◆ **The exercise**
How many lines in the material below contain the string "height", counting only matches with the same case? Reply with the number alone.

◆ **Exercise inputs**
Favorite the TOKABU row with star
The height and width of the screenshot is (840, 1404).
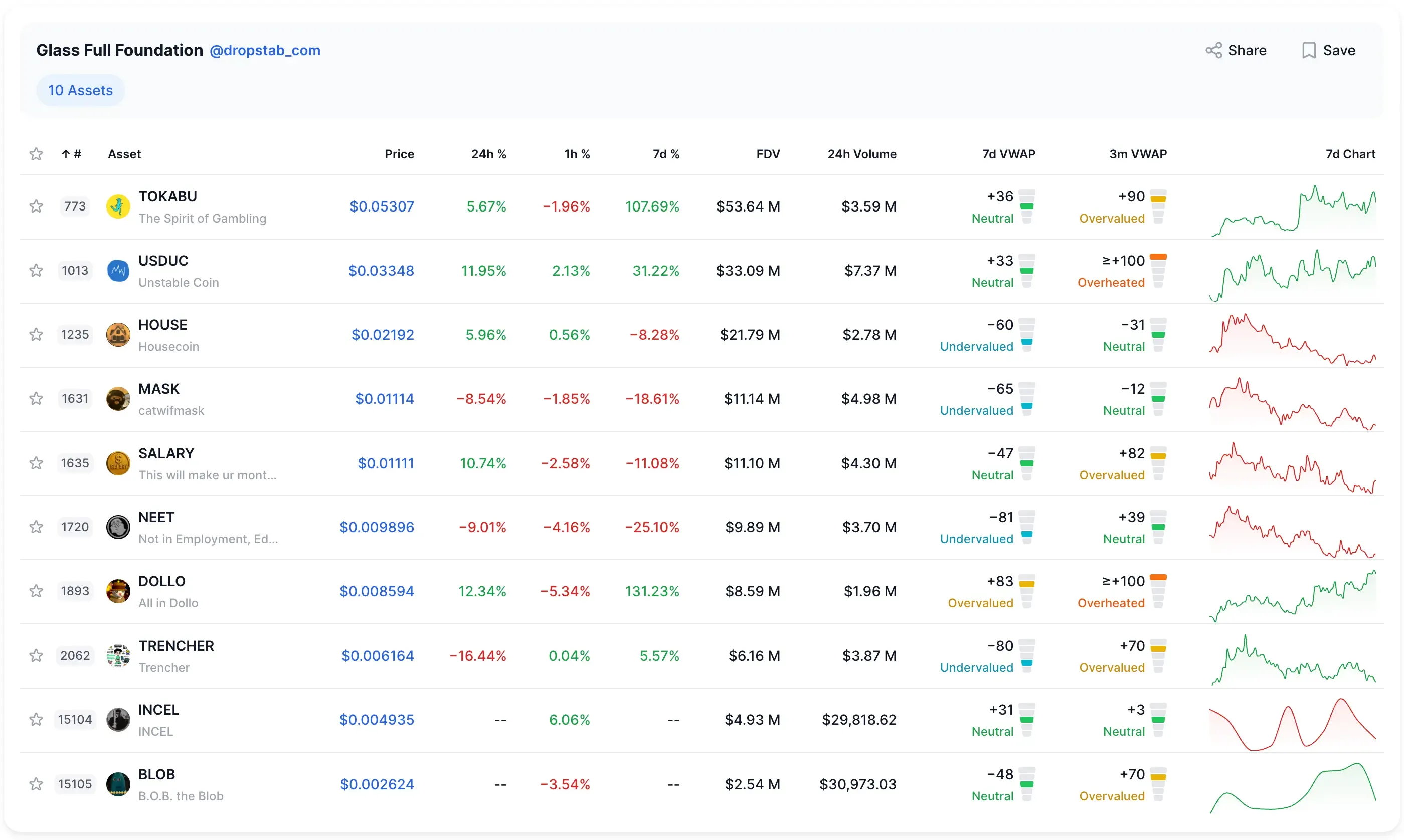(36, 206)
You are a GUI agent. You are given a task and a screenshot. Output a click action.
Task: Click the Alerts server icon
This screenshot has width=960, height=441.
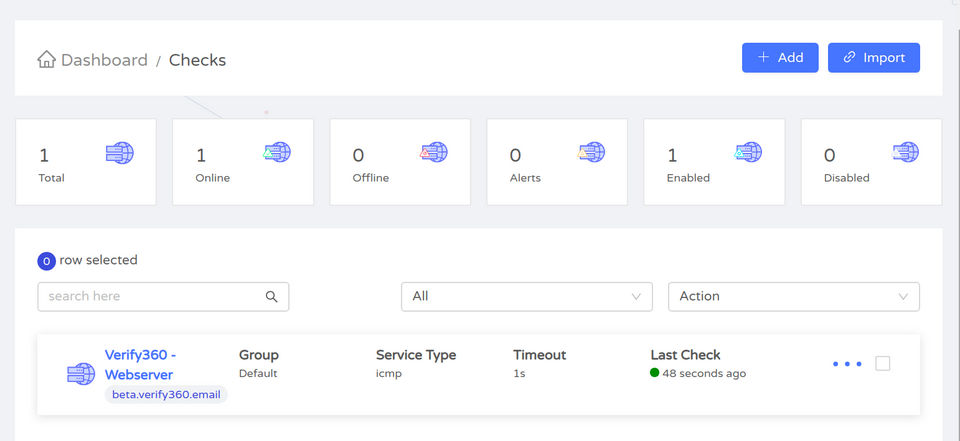(591, 153)
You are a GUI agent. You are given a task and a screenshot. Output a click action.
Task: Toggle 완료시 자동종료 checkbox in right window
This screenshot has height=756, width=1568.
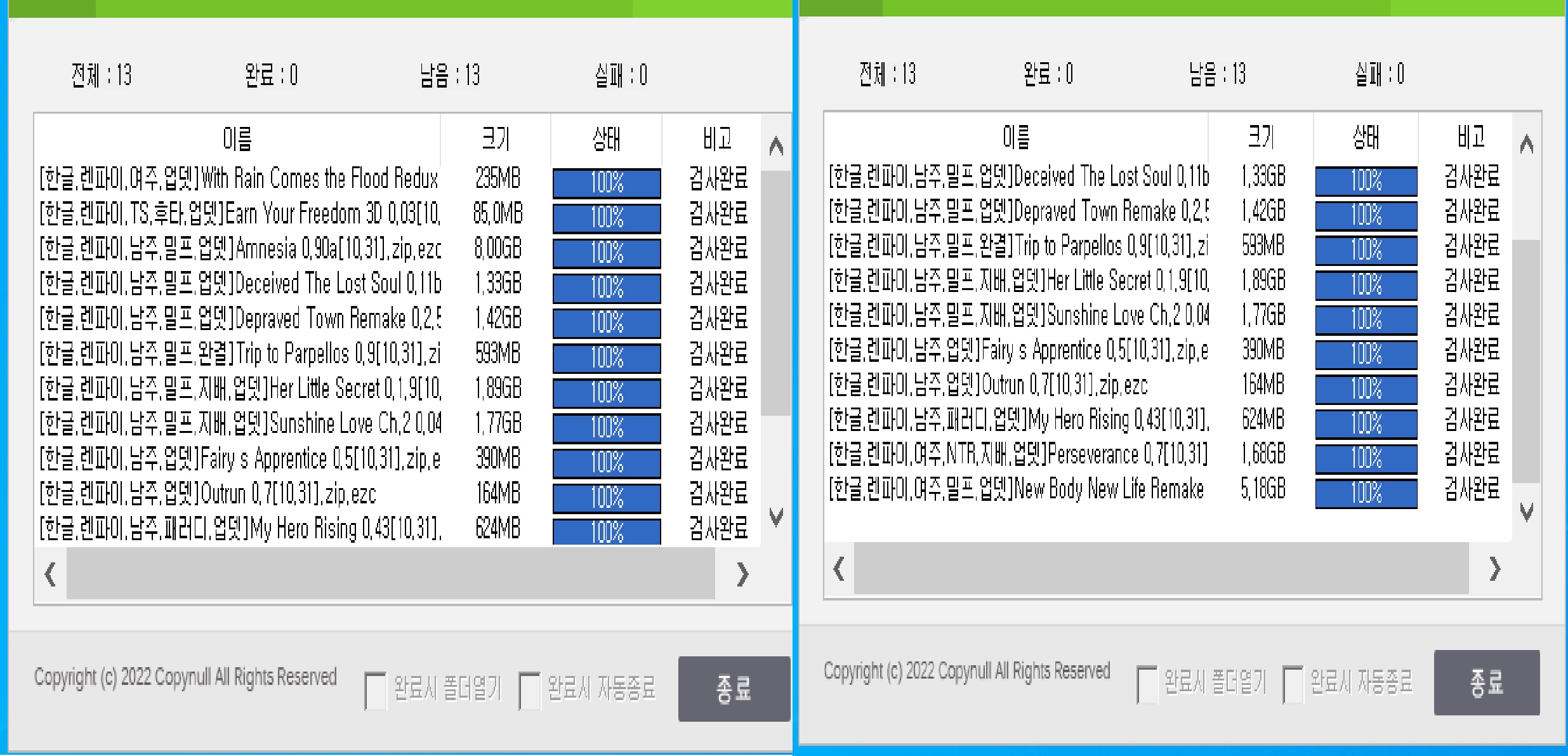pyautogui.click(x=1293, y=684)
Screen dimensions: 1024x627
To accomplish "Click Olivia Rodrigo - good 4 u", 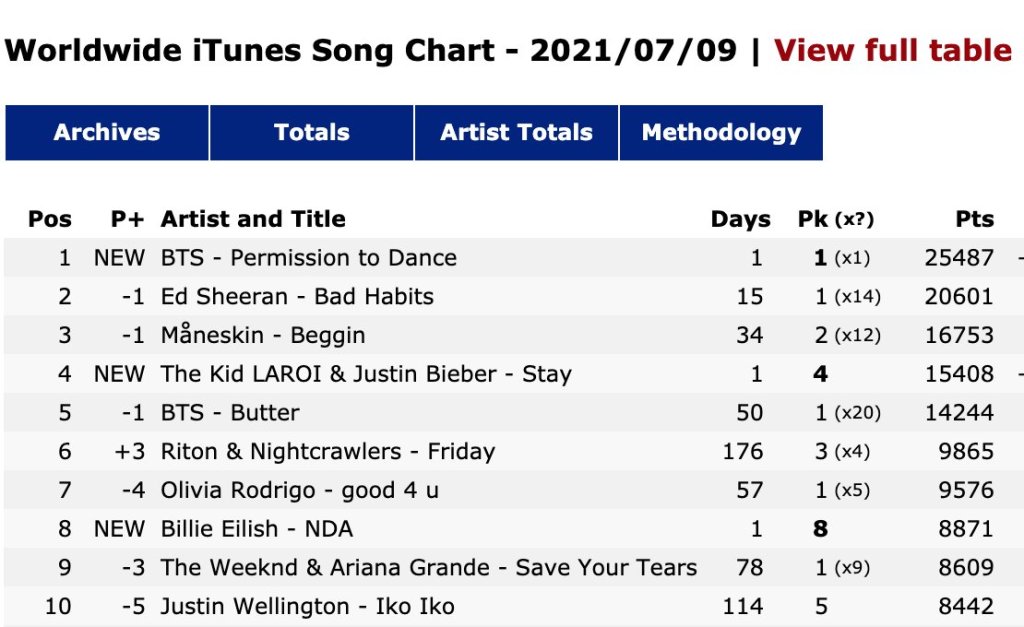I will pos(300,490).
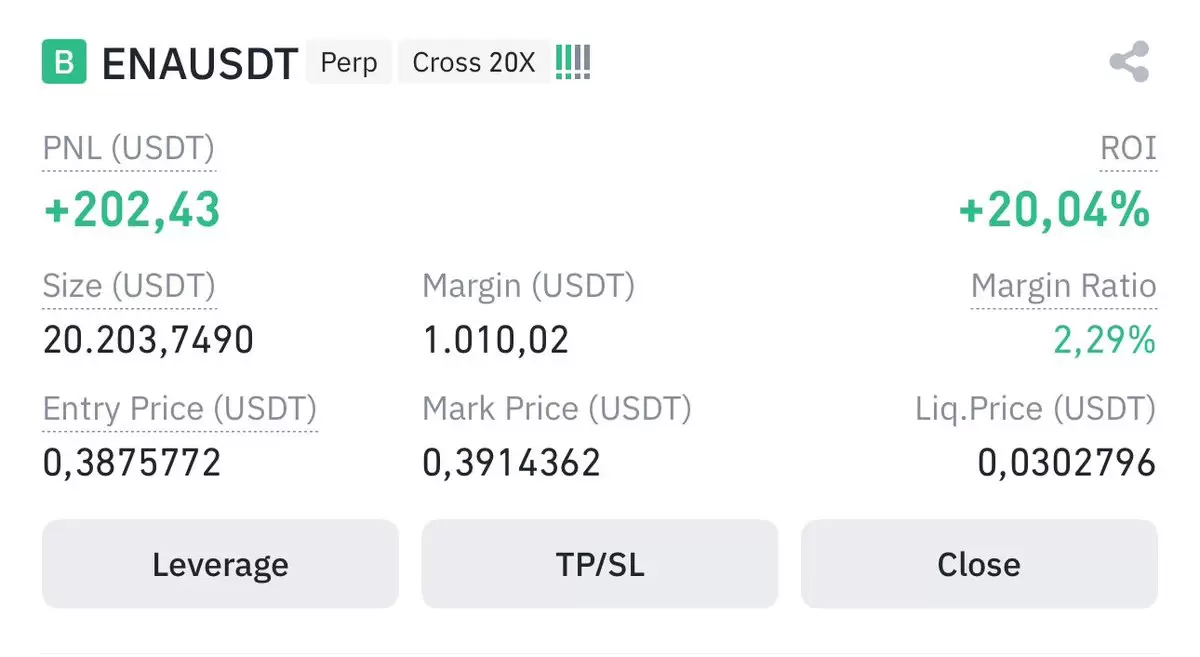Screen dimensions: 1200x657
Task: Tap the ROI label
Action: coord(1128,149)
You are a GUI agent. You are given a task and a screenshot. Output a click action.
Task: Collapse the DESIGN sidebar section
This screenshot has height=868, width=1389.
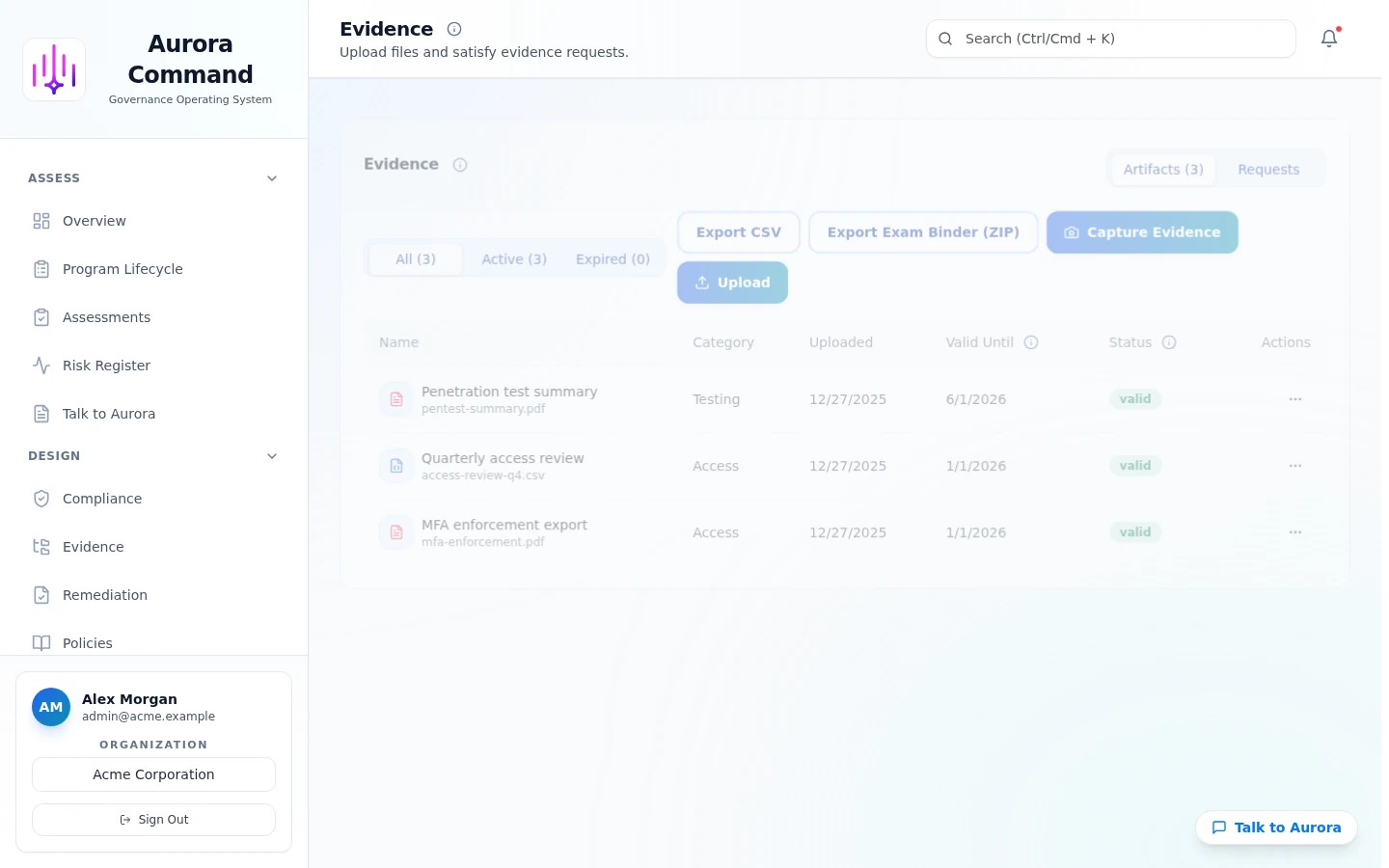272,456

◆ **The response**
4